╭─ Supplied entries

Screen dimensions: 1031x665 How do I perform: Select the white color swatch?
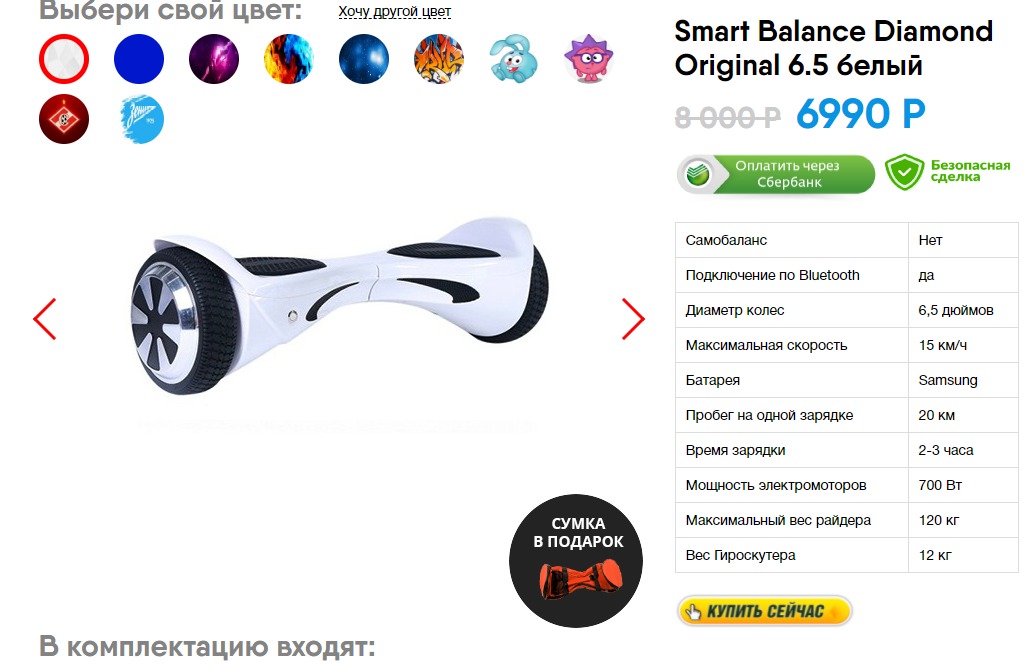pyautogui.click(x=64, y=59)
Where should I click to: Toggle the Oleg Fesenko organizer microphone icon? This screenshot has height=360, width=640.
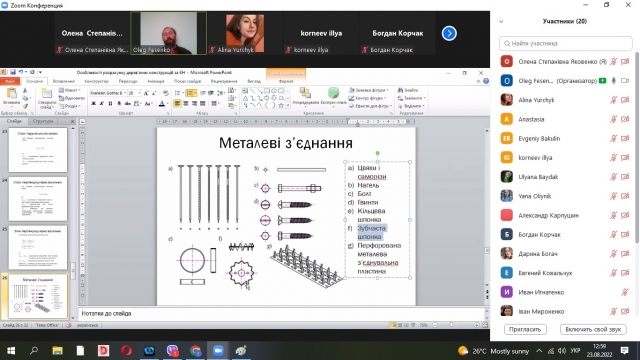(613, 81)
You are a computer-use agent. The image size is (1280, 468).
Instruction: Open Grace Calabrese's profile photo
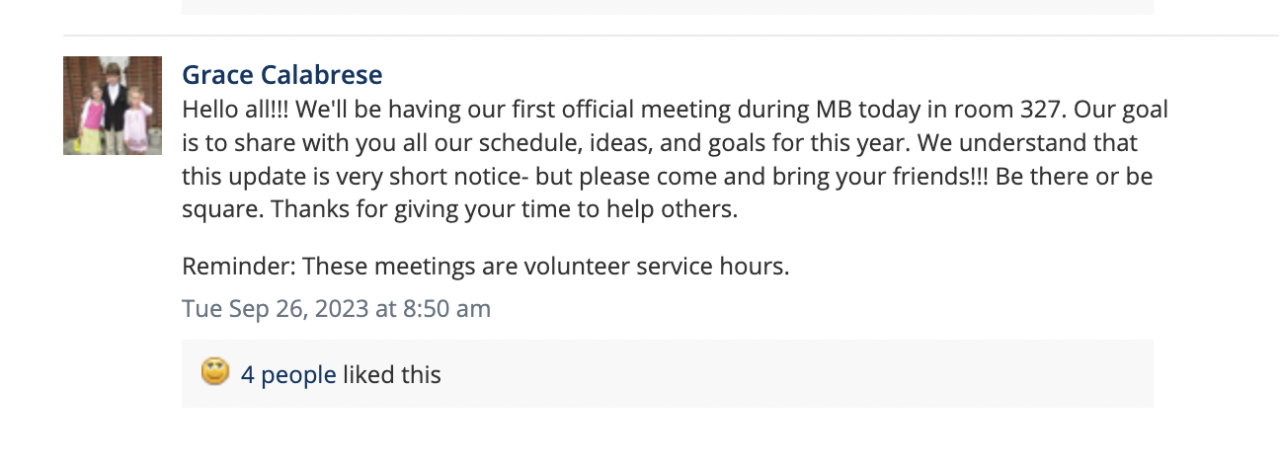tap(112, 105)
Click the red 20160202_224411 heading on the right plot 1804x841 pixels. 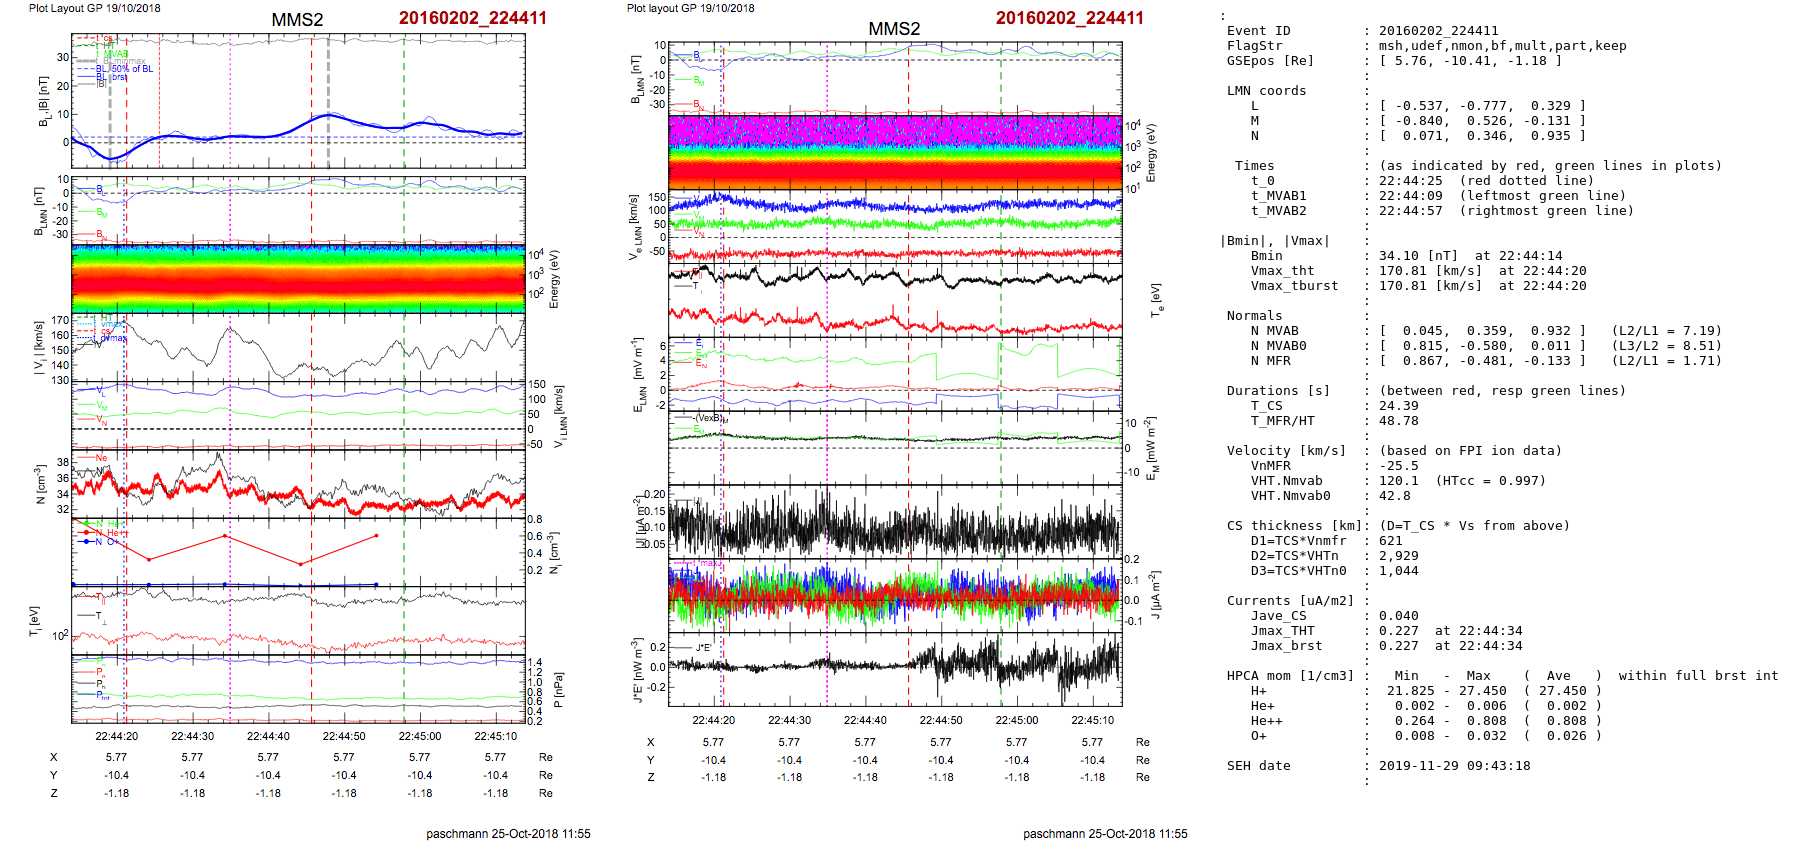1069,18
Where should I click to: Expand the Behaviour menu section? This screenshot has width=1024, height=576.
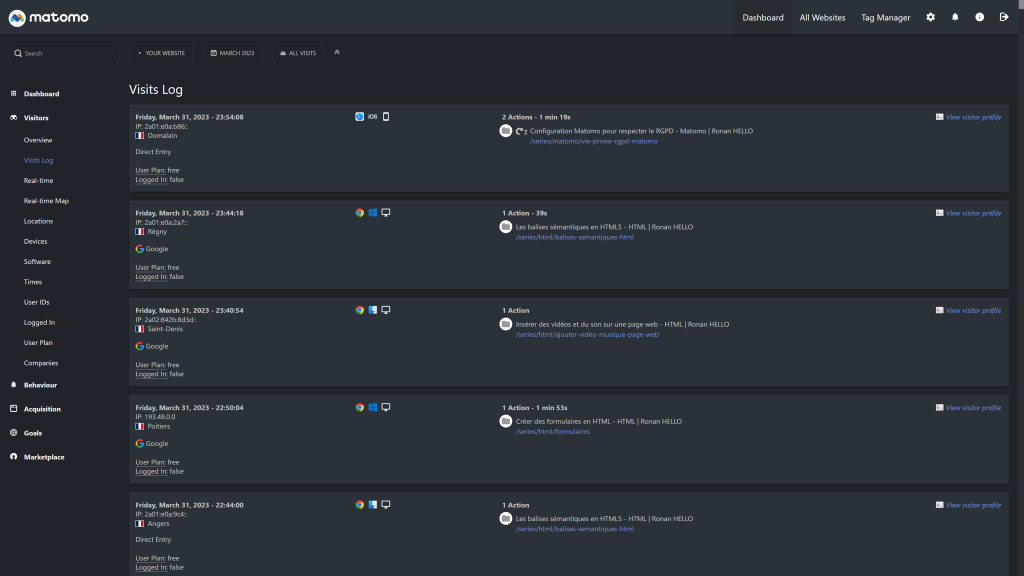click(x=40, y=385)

╰─
╭─ Supplied entries

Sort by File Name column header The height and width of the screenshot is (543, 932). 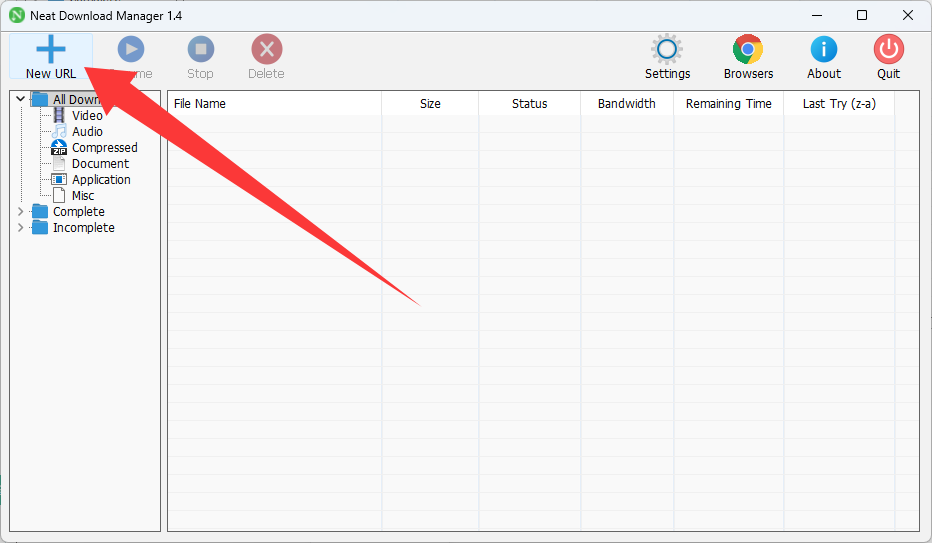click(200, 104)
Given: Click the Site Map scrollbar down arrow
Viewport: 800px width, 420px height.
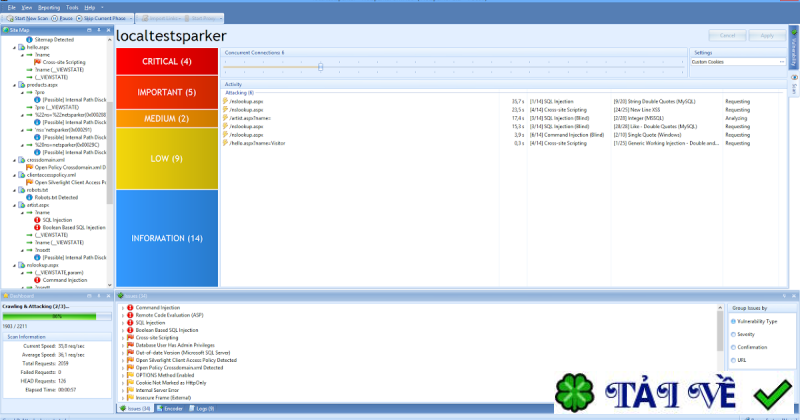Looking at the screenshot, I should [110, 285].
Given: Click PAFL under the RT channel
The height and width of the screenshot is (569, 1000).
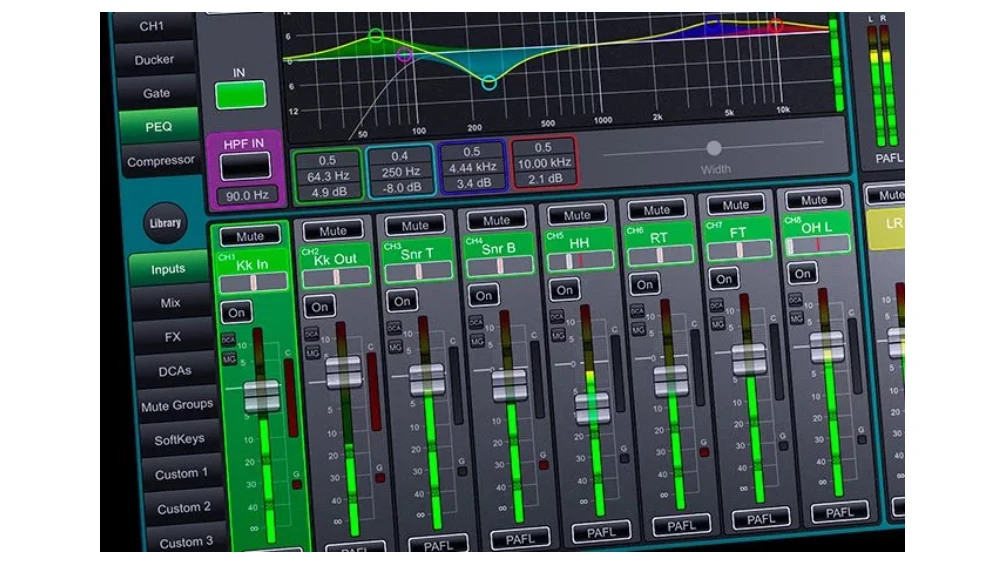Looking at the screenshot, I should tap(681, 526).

╰─

What the exercise asks: Tell how many lines of the data include the word "Given", without any other words.

Task response: 2